━━ Alıntılanan Metin ━━

Toplumsal cinsiyet eşitsizliğinin neden olduğu başlıca olgulardan biri kadına yönelik şiddettir. Kadınlara yönelik toplumsal cinsiyete dayalı şiddet, “bir kadına sırf kadın olduğu için yöneltilen ya da oransız bir şekilde kadınları etkileyen” cinsiyet temelli şiddet olarak tanımlanmaktadır. Kadına yönelik şiddet coğrafi sınır, ekonomik gelişmişlik ve eğitim düzeyine bakılmaksızın tüm dünyada ve pek çok kültürde son derece yaygın görülen bir olaydır. Kadına yönelik şiddet sadece kadına fiziksel ve ruhsal anlamda zarar vermekle kalmayıp aynı zamanda sosyal açıdan kendilerini geliştirmelerini de engellemektedir. Dünya çapında erkeklerden fiziksel şiddet gören kadınların tahmini oranının % 25-50 olduğu rapor edilmiştir. Türkiye Kadına Yönelik Aile İçi Şiddet Araştırması 2009 sonuçlarına göre, Türkiye’de kadınların %39’u fiziksel, %15’i cinsel ve %44’ü duygusal şiddete maruz kalmaktadır.
Kadınlara karşı şiddet dünyada en yaygın, ancak en az cezalandırılan suç.

━━━

— Verilen Görev —
Alıntılanan metne göre, Türkiye Kadına Yönelik Aile İçi Şiddet Araştırması 2009 sonuçlarında Türkiye'deki kadınların maruz kaldığı şiddet türlerini oranlarıyla birlikte listeleyiniz.

━━ Veri Satırları ━━

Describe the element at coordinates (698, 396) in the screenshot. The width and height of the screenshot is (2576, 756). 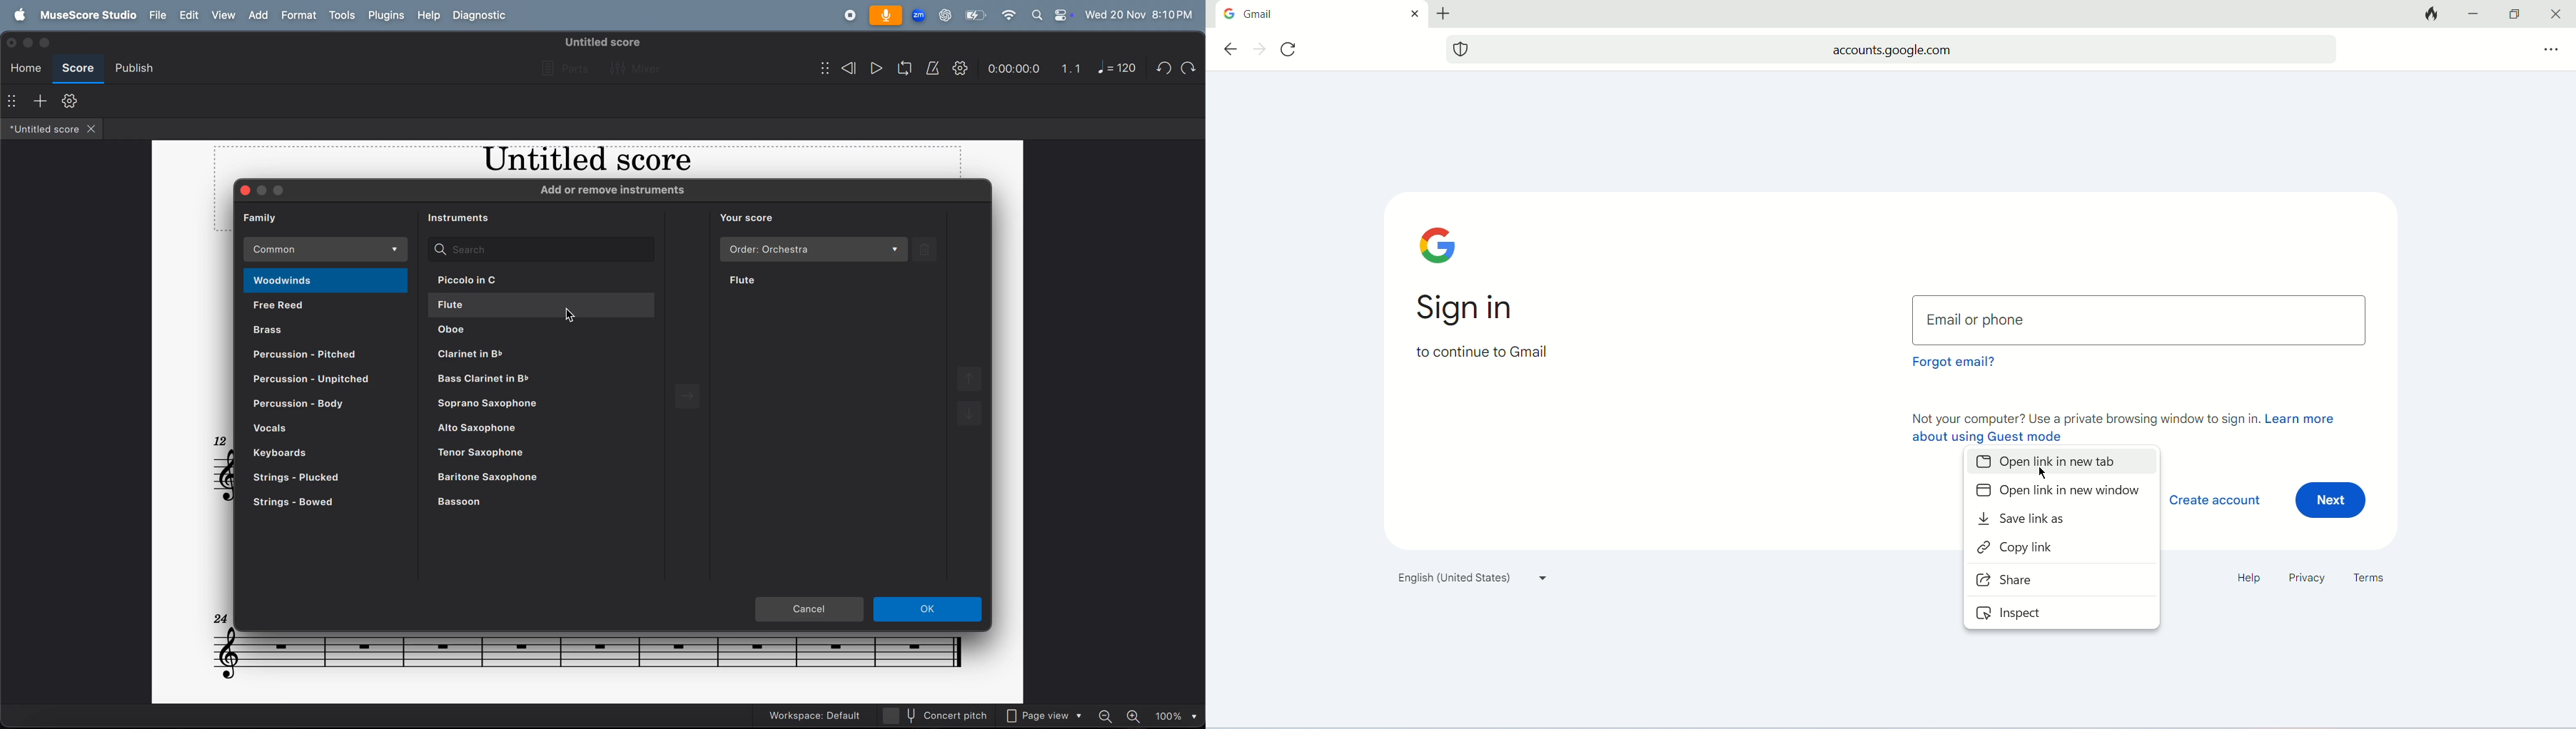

━━━

— Alıştırma Sonucu —
- Fiziksel şiddet: %39
- Cinsel şiddet: %15
- Duygusal şiddet: %44